TASK DESCRIPTION - Repeat the listing word for word, beginning at the line that contains "How do I perform: Click the 'always" and continuing through its final line.

---- WORKING DATA

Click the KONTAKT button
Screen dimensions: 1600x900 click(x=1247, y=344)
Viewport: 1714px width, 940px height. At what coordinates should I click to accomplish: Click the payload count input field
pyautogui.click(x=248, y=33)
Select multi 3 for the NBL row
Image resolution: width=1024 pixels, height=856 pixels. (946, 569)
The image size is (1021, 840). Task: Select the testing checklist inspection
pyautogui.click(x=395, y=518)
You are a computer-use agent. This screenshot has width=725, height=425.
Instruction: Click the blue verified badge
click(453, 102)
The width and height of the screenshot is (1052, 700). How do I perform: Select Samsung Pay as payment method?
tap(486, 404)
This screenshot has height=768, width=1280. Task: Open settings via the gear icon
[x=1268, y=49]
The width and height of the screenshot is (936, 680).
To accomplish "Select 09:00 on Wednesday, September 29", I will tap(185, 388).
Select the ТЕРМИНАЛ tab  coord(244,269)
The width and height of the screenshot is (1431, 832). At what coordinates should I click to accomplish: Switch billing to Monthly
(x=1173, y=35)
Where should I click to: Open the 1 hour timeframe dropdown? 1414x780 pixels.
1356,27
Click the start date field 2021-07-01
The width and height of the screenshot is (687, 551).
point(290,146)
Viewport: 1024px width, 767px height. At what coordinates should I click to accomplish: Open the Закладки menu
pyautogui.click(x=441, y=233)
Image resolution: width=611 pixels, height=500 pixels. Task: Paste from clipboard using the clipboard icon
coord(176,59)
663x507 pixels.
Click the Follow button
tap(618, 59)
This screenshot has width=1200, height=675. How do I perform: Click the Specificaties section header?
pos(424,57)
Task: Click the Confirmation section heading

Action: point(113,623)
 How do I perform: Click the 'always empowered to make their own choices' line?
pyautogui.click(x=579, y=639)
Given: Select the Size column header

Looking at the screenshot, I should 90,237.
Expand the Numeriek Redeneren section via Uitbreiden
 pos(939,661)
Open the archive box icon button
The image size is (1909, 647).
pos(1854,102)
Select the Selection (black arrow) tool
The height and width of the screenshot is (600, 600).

--------

COMPLETE OUTPUT -
 How do I perform: Click the 'always empowered to make their own choices' line?
pyautogui.click(x=579, y=639)
Given: Select the Size column header

Looking at the screenshot, I should 90,237.
Expand the Numeriek Redeneren section via Uitbreiden
 pos(939,661)
Open the archive box icon button
The image size is (1909, 647).
pos(1854,102)
Select the Selection (black arrow) tool
The height and width of the screenshot is (600, 600).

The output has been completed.